Zhang Libin, Finance Manager explains: “Our goal is to move at least 30% of the company’s total purchasing volume, or about CNY2bn, to supply chain financing. The company expects that reaching this level and extending payment terms by an additional 30 days would enable us to release at least CNY150m in working capital.”

The solution

J.P. Morgan started working with CML in 2013 in a Supply Chain Finance (SCF) programme offered by one of CML’s large fast-moving consumer goods customers, who was working with J.P. Morgan to harmonise payment terms for its suppliers by implementing a SCF solution. While CML wasn’t familiar with SCF programmes at that time, it decided to join the programme for the purpose of maintaining a good relationship with its buyer. It soon found the programme offered alternative off-balance sheet financing for its receivables faster and at an attractive rate.

After being part of its customer’s SCF programme for about a year, CML gained a much better understanding of how SCF programmes operate and the benefits. In 2015, CML decided to set up its own SCF programme for its suppliers so that it could harmonise payment terms for its suppliers from current levels up to 90 days. Having had a favourable experience partnering with J.P. Morgan, the mandate was awarded to J.P. Morgan for its concise and well thought out proposal which helped position CML to:

  • Improve its balance sheet and working capital position, by releasing cash from working capital and paying down debt.
  • Harmonise and extend its payment terms.
  • Secure the stability of its supply chain by offering attractive financing for its suppliers at comparatively better rates than if suppliers were to rely on their own credit rating.

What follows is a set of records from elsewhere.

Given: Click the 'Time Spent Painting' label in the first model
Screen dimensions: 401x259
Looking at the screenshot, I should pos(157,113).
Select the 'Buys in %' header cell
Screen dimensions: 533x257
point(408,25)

Best practice and innovation

While setting up a SCF programme is straightforward, CML found that it needed to modify some of its internal process flows to standardise invoice processing and accounts payable (AP) processing. Throughout the process, J.P. Morgan worked closely with CML and advised them on ways to redesign the processes and system changes to accommodate the SCF programme.

As soon as the SCF programme was established, J.P. Morgan worked with CML to introduce it to the company’s suppliers. While extending payment terms for suppliers to 90 days could have been a challenge, CML used its own experience as a SCF programme participant to explain to its suppliers how the programme would provide benefits.

Libin concludes, “As a leading total supply chain management services provider in China, the programme has helped us sharpen our competitive advantage by entrenching our relationships with our suppliers more strongly and securing stable access to the supplies we need at competitive pricing.”

Key benefits

  • Early payment at attractive rates, based on the buyer’s credit rating, which would allow them to improve their own working capital position.
  • DSO improved.
  • Access to lower-priced financing.
  • An easy-to-use web-based platform which is also customised to support multiple entities and currencies.
  • Payment made directly to the supplier’s account of choice.